Mutable State
- Categories
- Complexity
- Sources
- Out of the Tar Pit
State that changes over time, the values a system remembers between operations. Out of the Tar Pit identifies it as the single largest source of accidental complexity: once behavior depends on accumulated history, the number of states to reason about explodes, and the same input can produce different results depending on what happened before.
Why it Matters
Stateful code cannot be understood in isolation; you must know how the system got here. State multiplies the cases to test and reason about, n bits of state mean 2^n possible states, and it is the root of most "works sometimes" bugs. Minimizing and isolating state is therefore one of the highest-leverage ways to cut complexity.
Signals
- Behavior that depends on the order of previous operations.
- "It only happens after you do X and then Y."

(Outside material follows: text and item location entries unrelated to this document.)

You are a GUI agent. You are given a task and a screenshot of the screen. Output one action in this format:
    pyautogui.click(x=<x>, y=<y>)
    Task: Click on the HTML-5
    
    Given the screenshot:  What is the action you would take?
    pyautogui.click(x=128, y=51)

- Bugs that vanish on restart; tests that pass alone but fail when run together.
Benefits
Less state means fewer reachable states, local reasoning, easier testing, and far fewer history-dependent bugs.
Risks
Scattering mutable state throughout the system instead of isolating it; storing data that could be derived, creating extra state that must be kept consistent; mistaking accidental state (caches, performance copies) for essential.
Tensions
Some state is essential, the input the user genuinely provides, and performance sometimes demands accidental state such as caches and indexes. The goal is not zero state but the minimum essential state, with accidental state isolated.
Examples
A function whose result changes between calls with identical arguments because of a hidden mutable field; choosing to recompute a value from its source rather than store and update a separate copy.